Thank you, that makes sense and a lot more clear to me.

Now I only wish there would be a good alternatives for when you want to have multiple instances per aggregate (even if you may have to give up certain guarantees).


Interesting... just to be clear, an _individual stream of user events_ is an aggregate. E.g. a user Bob Smith's events are independent of another user like Jane Doe. It isn't the case that the entire "User Table" is a single aggregate - each row in it is an aggregate.
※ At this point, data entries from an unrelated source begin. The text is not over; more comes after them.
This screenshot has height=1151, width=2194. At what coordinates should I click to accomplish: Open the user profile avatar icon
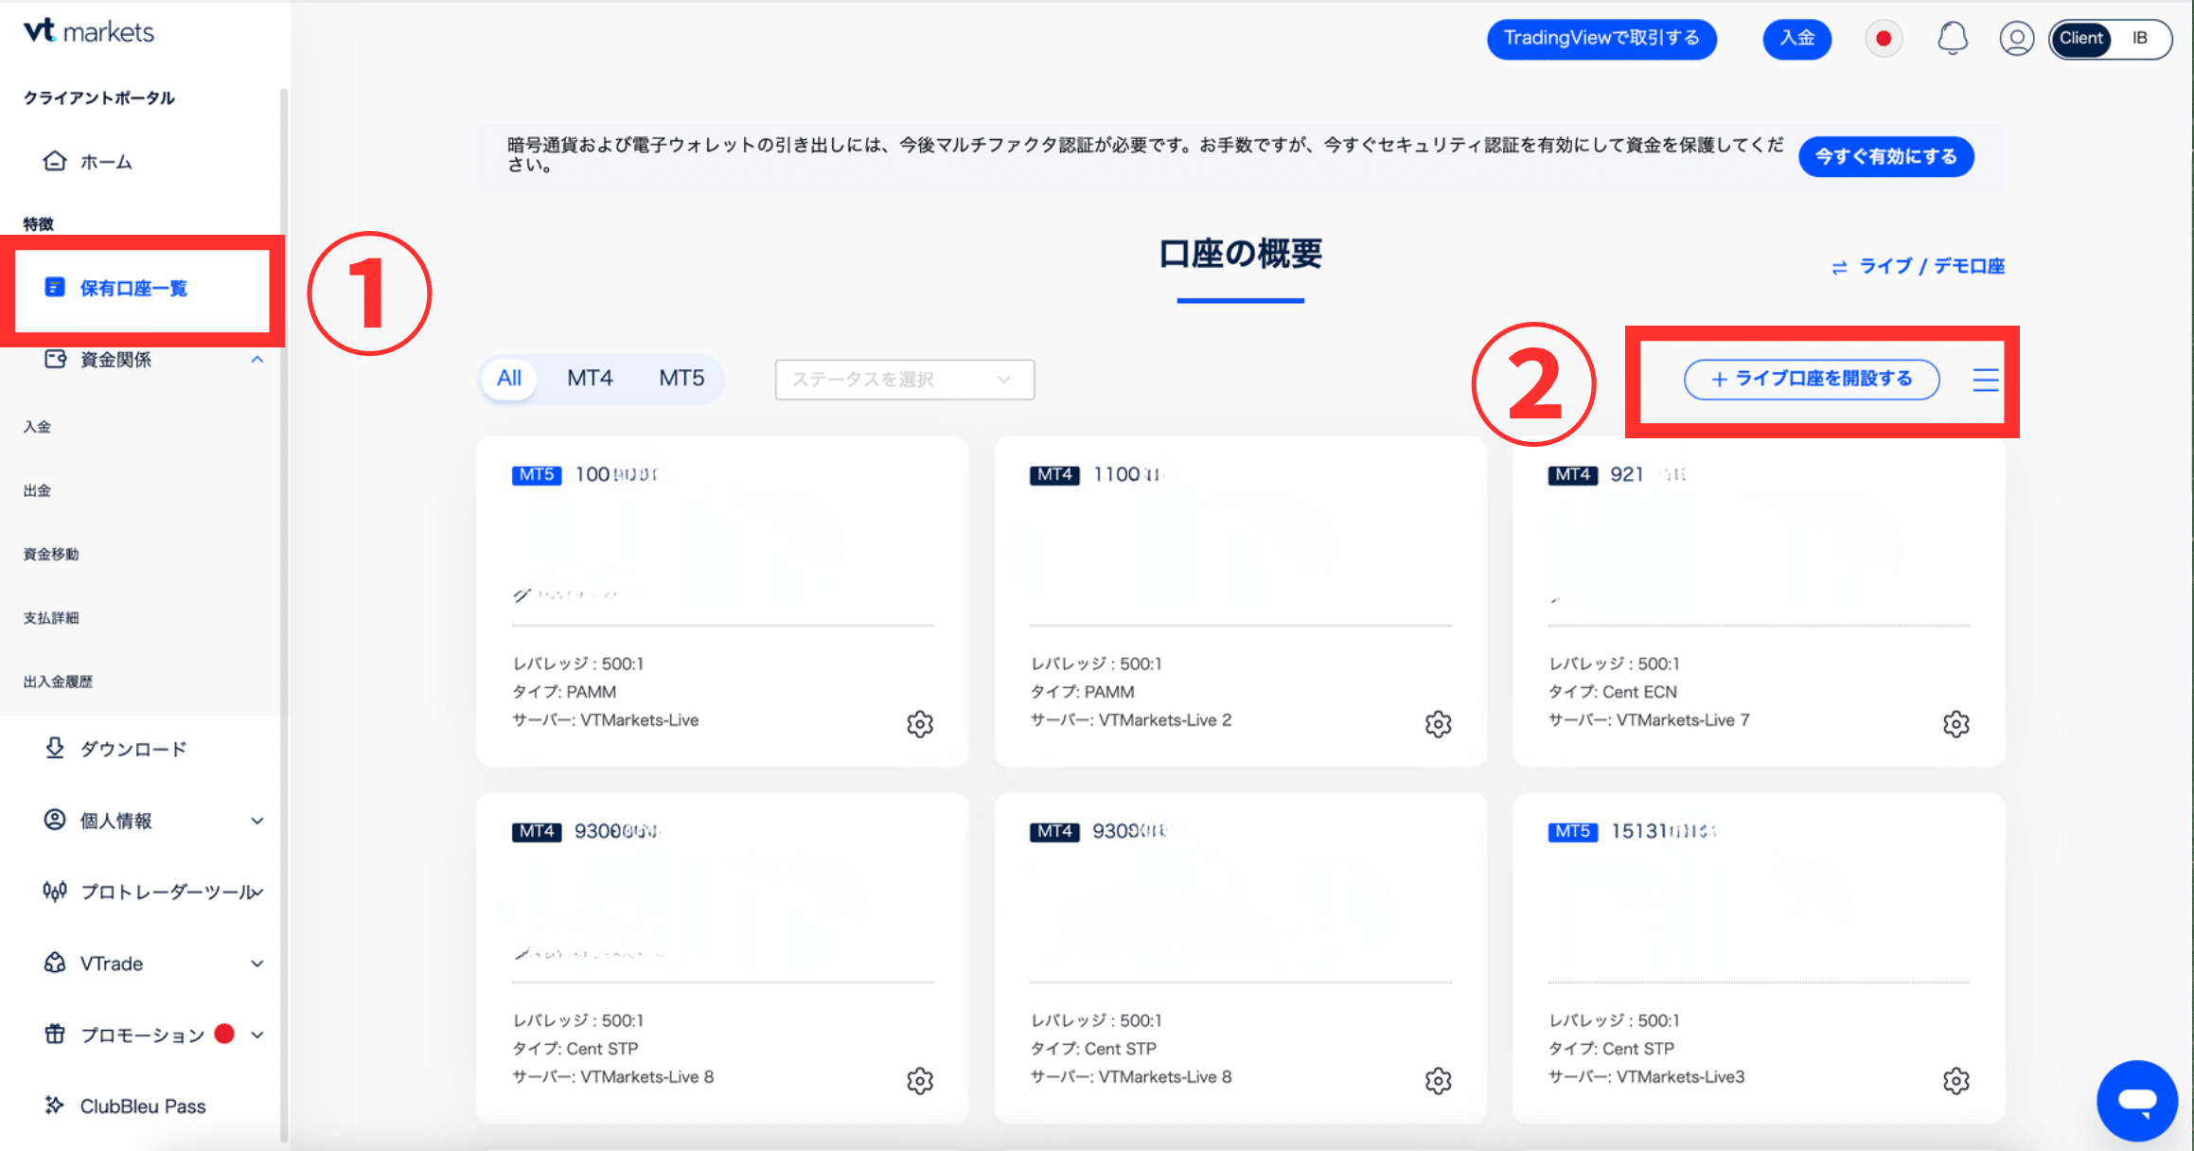point(2016,39)
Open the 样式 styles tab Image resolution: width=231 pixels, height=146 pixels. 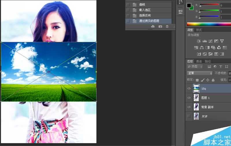tap(199, 30)
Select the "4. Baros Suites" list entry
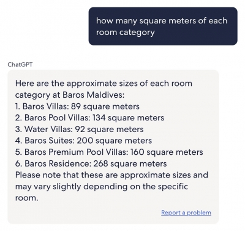 (83, 141)
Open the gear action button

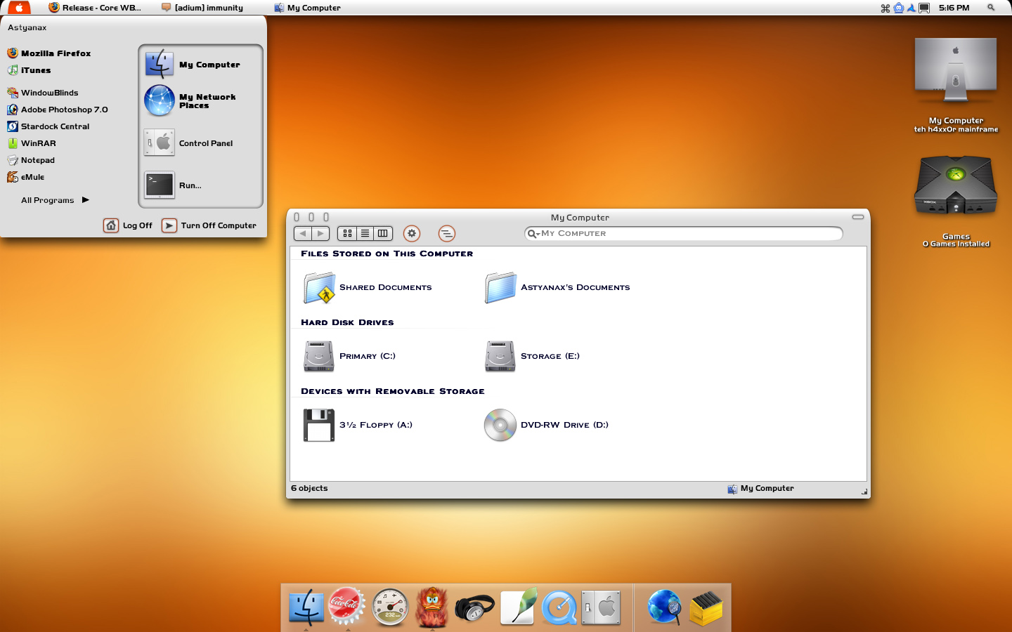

If you're trying to do multimaster db storage, like a phone app syncing with some cloud server, where an aggregate resides in two separate locations, this is where event sourcing shines. It's just like git, right, and so you can do all the stuff that git can do - merge event streams, rebase events... it's actually the reason why my pet project switched from an RDBMS to event sourcing. Related video: https://skillsmatter.com/skillscasts/1980-cqrs-not-just-for-...


You can run multiple instances, and use something like distributed locks to avoid contention causing failures.


Exactly. When you are affecting a change on a stream, it has to read the events anyways, so it will be able to tell if the command id is already associated with the stream since each event has the command id in its metadata.


> It can definitely break down at some point (maybe the user really did want to increase by 10 two times, they just clicked twice really fast?)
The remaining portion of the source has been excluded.